New parents may beg to differ, but starting at about six weeks of age, we develop circadian rhythms that cause us to fall asleep and then wake up again. Judith Owens, MD, Director of Sleep Medicine at Children’s
National says sleep is more than just a behavior.
"We talk about the sort of the pillars of good health being physical activity, and good diet. But sleep should rank right up there as part of that three-legged stool for good health,” she recently told WTOP.
So how do we busy parents do that?
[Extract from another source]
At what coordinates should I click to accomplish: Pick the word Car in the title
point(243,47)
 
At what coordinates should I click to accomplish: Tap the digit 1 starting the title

Our docs say we should put just much effort into having kids go to sleep on time as we do getting them to school on time.
Here are a few more tips:
Create a soothing bedroom. The best condition for sleep is a cool, dark room, which encourages melatonin production and a drop in core body temperature, which is needed for sleep.
Turn off the electronics. Don’t let children watch TV too close to bedtime. The light can stimulate the brain and potentially cause nightmares in young children – and it interferes with circadian rhythms.
Stick to the routine. Whether it’s a bath, books, songs, prayers, snuggling with a security blanket, or any combination, it’s important to keep it consistent.
Be consistent on weekends. Make sure sleep and wake times are consistent even on weekends. Make sure your kiddo is physically and mentally tired by planning fun activities throughout the day.
Do you have any bedtime routines you want to share?